___ The data ___
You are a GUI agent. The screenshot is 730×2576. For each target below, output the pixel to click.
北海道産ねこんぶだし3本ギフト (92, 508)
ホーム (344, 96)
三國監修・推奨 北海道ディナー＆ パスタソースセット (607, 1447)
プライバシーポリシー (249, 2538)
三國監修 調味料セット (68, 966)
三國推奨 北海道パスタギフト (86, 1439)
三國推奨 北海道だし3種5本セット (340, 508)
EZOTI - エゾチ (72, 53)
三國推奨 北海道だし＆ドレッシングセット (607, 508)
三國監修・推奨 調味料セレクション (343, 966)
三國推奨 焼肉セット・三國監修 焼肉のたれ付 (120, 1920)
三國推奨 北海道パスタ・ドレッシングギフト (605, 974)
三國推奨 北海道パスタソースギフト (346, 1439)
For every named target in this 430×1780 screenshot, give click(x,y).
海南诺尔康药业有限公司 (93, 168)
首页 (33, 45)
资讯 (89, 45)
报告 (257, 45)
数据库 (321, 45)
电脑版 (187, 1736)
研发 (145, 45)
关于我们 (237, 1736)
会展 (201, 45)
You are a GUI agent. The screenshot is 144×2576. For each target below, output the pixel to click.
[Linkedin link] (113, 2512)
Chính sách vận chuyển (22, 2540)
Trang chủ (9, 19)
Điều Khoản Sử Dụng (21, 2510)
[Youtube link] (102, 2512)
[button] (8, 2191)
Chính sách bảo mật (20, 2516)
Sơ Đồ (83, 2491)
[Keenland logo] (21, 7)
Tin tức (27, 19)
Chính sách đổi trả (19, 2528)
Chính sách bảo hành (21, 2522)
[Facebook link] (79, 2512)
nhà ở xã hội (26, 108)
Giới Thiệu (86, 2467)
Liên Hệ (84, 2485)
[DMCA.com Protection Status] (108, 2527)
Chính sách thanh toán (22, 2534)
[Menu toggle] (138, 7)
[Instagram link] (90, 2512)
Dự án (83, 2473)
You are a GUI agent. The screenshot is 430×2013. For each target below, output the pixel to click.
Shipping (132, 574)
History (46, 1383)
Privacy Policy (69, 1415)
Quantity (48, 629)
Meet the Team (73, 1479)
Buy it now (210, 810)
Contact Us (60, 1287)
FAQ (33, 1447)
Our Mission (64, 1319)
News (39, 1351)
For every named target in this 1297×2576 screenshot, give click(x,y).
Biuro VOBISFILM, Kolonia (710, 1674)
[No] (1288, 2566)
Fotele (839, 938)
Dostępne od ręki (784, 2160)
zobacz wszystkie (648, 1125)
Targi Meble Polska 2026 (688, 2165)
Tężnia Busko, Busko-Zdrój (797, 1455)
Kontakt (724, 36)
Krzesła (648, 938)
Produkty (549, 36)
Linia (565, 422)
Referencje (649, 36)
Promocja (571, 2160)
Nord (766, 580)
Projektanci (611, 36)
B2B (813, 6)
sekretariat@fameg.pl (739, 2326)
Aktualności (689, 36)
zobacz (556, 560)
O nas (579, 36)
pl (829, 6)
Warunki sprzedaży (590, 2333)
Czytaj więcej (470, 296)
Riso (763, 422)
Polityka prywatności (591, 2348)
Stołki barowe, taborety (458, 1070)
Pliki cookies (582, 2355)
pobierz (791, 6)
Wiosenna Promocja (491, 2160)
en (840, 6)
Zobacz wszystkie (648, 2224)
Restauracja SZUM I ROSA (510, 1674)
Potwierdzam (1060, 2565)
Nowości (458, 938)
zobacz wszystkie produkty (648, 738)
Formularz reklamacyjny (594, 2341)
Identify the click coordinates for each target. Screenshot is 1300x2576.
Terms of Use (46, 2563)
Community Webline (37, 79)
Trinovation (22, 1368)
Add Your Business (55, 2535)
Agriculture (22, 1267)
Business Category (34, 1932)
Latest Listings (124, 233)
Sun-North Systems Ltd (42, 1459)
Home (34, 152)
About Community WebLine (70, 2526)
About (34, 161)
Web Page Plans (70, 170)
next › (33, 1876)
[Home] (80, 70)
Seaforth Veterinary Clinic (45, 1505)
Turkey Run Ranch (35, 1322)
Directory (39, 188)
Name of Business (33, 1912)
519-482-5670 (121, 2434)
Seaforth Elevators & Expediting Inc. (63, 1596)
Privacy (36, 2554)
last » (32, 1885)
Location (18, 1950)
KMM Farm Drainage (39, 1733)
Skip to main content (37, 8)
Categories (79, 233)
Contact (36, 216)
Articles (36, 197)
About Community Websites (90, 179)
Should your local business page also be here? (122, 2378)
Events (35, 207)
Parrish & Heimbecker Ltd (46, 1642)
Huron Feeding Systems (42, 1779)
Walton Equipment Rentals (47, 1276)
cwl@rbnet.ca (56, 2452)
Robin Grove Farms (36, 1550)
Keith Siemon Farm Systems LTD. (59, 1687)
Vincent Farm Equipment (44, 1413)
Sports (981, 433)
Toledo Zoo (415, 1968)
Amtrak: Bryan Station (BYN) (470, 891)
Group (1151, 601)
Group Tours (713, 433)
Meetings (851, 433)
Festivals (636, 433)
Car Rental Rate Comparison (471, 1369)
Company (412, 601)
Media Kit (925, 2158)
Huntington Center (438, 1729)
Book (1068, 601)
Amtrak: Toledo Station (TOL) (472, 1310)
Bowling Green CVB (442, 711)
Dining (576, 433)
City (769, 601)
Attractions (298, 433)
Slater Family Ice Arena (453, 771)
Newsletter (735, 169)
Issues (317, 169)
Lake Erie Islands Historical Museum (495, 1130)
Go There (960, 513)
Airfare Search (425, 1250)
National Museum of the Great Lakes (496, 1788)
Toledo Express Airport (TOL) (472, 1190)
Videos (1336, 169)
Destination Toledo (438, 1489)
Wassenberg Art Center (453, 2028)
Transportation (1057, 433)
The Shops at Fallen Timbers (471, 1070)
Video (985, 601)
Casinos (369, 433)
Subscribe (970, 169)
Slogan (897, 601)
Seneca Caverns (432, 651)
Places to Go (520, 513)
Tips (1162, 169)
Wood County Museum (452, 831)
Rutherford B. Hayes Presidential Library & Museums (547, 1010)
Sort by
___
> What you need to do: Nothing in the entries above should differ when you return them in full.

> Answer for the task:
You are a GUI agent. The screenshot is 730×2576. For each target below, output the pixel to click.
北海道産ねこんぶだし3本ギフト (92, 508)
ホーム (344, 96)
三國監修・推奨 北海道ディナー＆ パスタソースセット (607, 1447)
プライバシーポリシー (249, 2538)
三國監修 調味料セット (68, 966)
三國推奨 北海道パスタギフト (86, 1439)
三國推奨 北海道だし3種5本セット (340, 508)
EZOTI - エゾチ (72, 53)
三國推奨 北海道だし＆ドレッシングセット (607, 508)
三國監修・推奨 調味料セレクション (343, 966)
三國推奨 焼肉セット・三國監修 焼肉のたれ付 (120, 1920)
三國推奨 北海道パスタ・ドレッシングギフト (605, 974)
三國推奨 北海道パスタソースギフト (346, 1439)
For every named target in this 430×1780 screenshot, give click(x,y).
海南诺尔康药业有限公司 (93, 168)
首页 (33, 45)
资讯 (89, 45)
报告 (257, 45)
数据库 (321, 45)
电脑版 (187, 1736)
研发 (145, 45)
关于我们 (237, 1736)
会展 (201, 45)
You are a GUI agent. The screenshot is 144×2576. For each target below, output the pixel to click.
[Linkedin link] (113, 2512)
Chính sách vận chuyển (22, 2540)
Trang chủ (9, 19)
Điều Khoản Sử Dụng (21, 2510)
[Youtube link] (102, 2512)
[button] (8, 2191)
Chính sách bảo mật (20, 2516)
Sơ Đồ (83, 2491)
[Keenland logo] (21, 7)
Tin tức (27, 19)
Chính sách đổi trả (19, 2528)
Chính sách bảo hành (21, 2522)
[Facebook link] (79, 2512)
nhà ở xã hội (26, 108)
Giới Thiệu (86, 2467)
Liên Hệ (84, 2485)
[DMCA.com Protection Status] (108, 2527)
Chính sách thanh toán (22, 2534)
[Menu toggle] (138, 7)
[Instagram link] (90, 2512)
Dự án (83, 2473)
You are a GUI agent. The screenshot is 430×2013. For each target below, output the pixel to click.
Shipping (132, 574)
History (46, 1383)
Privacy Policy (69, 1415)
Quantity (48, 629)
Meet the Team (73, 1479)
Buy it now (210, 810)
Contact Us (60, 1287)
FAQ (33, 1447)
Our Mission (64, 1319)
News (39, 1351)
For every named target in this 1297×2576 screenshot, give click(x,y).
Biuro VOBISFILM, Kolonia (710, 1674)
[No] (1288, 2566)
Fotele (839, 938)
Dostępne od ręki (784, 2160)
zobacz wszystkie (648, 1125)
Targi Meble Polska 2026 (688, 2165)
Tężnia Busko, Busko-Zdrój (797, 1455)
Kontakt (724, 36)
Krzesła (648, 938)
Produkty (549, 36)
Linia (565, 422)
Referencje (649, 36)
Promocja (571, 2160)
Nord (766, 580)
Projektanci (611, 36)
B2B (813, 6)
sekretariat@fameg.pl (739, 2326)
Aktualności (689, 36)
zobacz (556, 560)
O nas (579, 36)
pl (829, 6)
Warunki sprzedaży (590, 2333)
Czytaj więcej (470, 296)
Riso (763, 422)
Polityka prywatności (591, 2348)
Stołki barowe, taborety (458, 1070)
Pliki cookies (582, 2355)
pobierz (791, 6)
Wiosenna Promocja (491, 2160)
en (840, 6)
Zobacz wszystkie (648, 2224)
Restauracja SZUM I ROSA (510, 1674)
Potwierdzam (1060, 2565)
Nowości (458, 938)
zobacz wszystkie produkty (648, 738)
Formularz reklamacyjny (594, 2341)
Identify the click coordinates for each target. Screenshot is 1300x2576.
Terms of Use (46, 2563)
Community Webline (37, 79)
Trinovation (22, 1368)
Add Your Business (55, 2535)
Agriculture (22, 1267)
Business Category (34, 1932)
Latest Listings (124, 233)
Sun-North Systems Ltd (42, 1459)
Home (34, 152)
About Community WebLine (70, 2526)
About (34, 161)
Web Page Plans (70, 170)
next › (33, 1876)
[Home] (80, 70)
Seaforth Veterinary Clinic (45, 1505)
Turkey Run Ranch (35, 1322)
Directory (39, 188)
Name of Business (33, 1912)
519-482-5670 (121, 2434)
Seaforth Elevators & Expediting Inc. (63, 1596)
Privacy (36, 2554)
last » (32, 1885)
Location (18, 1950)
KMM Farm Drainage (39, 1733)
Skip to main content (37, 8)
Categories (79, 233)
Contact (36, 216)
Articles (36, 197)
About Community Websites (90, 179)
Should your local business page also be here? (122, 2378)
Events (35, 207)
Parrish & Heimbecker Ltd (46, 1642)
Huron Feeding Systems (42, 1779)
Walton Equipment Rentals (47, 1276)
cwl@rbnet.ca (56, 2452)
Robin Grove Farms (36, 1550)
Keith Siemon Farm Systems LTD. (59, 1687)
Vincent Farm Equipment (44, 1413)
Sports (981, 433)
Toledo Zoo (415, 1968)
Amtrak: Bryan Station (BYN) (470, 891)
Group (1151, 601)
Group Tours (713, 433)
Meetings (851, 433)
Festivals (636, 433)
Car Rental Rate Comparison (471, 1369)
Company (412, 601)
Media Kit (925, 2158)
Huntington Center (438, 1729)
Book (1068, 601)
Amtrak: Toledo Station (TOL) (472, 1310)
Bowling Green CVB (442, 711)
Dining (576, 433)
City (769, 601)
Attractions (298, 433)
Slater Family Ice Arena (453, 771)
Newsletter (735, 169)
Issues (317, 169)
Lake Erie Islands Historical Museum (495, 1130)
Go There (960, 513)
Airfare Search (425, 1250)
National Museum of the Great Lakes (496, 1788)
Toledo Express Airport (TOL) (472, 1190)
Videos (1336, 169)
Destination Toledo (438, 1489)
Wassenberg Art Center (453, 2028)
Transportation (1057, 433)
The Shops at Fallen Timbers (471, 1070)
Video (985, 601)
Casinos (369, 433)
Subscribe (970, 169)
Slogan (897, 601)
Seneca Caverns (432, 651)
Places to Go (520, 513)
Tips (1162, 169)
Wood County Museum (452, 831)
Rutherford B. Hayes Presidential Library & Museums (547, 1010)
Sort by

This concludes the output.